* **WORK TASK**:
Below are the records. Reproduce the line that contains "Click the chart peak on January 7" and every line after it to the end, exactly and alone.

* **EXCERPTED DATA**:
═══

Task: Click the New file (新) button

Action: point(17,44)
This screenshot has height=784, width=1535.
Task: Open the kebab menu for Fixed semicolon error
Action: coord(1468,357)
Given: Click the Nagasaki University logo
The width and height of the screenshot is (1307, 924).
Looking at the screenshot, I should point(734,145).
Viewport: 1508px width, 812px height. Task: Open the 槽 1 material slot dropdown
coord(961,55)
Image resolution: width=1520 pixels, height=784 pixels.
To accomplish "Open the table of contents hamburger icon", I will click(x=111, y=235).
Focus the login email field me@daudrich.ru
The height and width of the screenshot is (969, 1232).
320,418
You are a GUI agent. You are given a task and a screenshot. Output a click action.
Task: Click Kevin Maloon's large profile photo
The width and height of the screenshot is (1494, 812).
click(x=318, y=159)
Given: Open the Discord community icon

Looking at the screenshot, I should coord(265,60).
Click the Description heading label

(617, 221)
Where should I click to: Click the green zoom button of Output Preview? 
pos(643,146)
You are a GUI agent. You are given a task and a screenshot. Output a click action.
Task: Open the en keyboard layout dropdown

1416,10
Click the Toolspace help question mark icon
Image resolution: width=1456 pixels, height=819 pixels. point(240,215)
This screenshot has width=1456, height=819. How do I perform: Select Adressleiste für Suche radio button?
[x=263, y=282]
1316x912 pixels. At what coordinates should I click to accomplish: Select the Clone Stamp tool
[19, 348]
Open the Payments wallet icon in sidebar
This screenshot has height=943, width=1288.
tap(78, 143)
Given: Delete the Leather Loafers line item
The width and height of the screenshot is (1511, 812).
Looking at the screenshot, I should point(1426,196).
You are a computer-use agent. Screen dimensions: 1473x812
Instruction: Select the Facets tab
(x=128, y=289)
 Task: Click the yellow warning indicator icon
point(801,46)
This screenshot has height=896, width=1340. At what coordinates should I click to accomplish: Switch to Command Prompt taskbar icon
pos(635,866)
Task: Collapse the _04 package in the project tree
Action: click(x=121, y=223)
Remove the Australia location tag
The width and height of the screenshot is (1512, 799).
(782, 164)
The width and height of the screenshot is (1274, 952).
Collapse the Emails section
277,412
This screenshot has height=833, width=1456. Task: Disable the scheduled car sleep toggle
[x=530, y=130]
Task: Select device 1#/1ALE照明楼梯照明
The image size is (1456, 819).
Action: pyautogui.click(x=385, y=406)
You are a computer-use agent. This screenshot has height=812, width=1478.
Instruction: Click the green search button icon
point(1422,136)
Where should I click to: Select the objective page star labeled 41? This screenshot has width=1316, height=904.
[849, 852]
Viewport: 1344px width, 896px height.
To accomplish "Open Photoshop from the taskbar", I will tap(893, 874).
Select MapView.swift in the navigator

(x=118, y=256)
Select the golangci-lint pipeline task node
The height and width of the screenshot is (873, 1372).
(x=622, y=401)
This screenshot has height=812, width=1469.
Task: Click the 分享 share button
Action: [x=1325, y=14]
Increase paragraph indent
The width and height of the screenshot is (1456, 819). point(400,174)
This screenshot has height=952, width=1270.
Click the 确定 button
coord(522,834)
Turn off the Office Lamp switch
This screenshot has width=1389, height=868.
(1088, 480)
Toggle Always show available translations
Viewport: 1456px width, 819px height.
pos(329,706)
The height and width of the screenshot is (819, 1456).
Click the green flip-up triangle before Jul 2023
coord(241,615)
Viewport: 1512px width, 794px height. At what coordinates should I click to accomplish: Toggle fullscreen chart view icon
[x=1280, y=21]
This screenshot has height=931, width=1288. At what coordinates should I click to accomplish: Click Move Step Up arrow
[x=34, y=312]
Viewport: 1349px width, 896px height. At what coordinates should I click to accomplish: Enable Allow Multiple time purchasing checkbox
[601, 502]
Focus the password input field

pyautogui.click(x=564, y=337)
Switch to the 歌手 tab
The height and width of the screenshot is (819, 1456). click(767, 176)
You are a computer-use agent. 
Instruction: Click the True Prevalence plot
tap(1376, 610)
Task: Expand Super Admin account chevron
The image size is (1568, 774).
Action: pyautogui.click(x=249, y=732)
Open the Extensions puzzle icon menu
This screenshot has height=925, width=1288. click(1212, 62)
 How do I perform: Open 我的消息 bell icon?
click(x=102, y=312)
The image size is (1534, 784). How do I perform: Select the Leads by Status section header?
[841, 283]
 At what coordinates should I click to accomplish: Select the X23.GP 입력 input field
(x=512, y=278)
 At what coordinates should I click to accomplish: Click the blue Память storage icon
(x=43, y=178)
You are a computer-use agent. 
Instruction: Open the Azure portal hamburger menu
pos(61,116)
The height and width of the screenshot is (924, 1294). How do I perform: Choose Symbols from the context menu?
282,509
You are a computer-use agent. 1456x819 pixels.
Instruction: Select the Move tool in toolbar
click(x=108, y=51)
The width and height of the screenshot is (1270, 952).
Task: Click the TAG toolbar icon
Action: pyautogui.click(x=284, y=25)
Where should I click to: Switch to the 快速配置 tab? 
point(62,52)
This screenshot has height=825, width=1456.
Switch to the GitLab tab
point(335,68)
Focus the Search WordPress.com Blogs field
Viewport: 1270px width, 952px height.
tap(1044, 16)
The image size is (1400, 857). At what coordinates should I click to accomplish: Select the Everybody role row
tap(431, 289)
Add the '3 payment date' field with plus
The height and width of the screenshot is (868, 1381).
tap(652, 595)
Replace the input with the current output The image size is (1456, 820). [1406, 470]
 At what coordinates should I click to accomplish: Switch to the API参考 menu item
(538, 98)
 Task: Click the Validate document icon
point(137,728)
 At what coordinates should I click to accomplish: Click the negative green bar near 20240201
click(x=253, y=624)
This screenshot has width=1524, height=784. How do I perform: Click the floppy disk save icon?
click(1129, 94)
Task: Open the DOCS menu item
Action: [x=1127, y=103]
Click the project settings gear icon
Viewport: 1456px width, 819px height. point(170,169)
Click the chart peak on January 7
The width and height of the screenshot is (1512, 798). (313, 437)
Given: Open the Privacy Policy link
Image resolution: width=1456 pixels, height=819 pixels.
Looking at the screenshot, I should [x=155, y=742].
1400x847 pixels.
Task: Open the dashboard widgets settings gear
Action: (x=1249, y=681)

═══

* **REPLY TO THE EXERCISE**:
Click the chart peak on January 7
The width and height of the screenshot is (1512, 798). (313, 437)
Given: Open the Privacy Policy link
Image resolution: width=1456 pixels, height=819 pixels.
Looking at the screenshot, I should [x=155, y=742].
1400x847 pixels.
Task: Open the dashboard widgets settings gear
Action: (x=1249, y=681)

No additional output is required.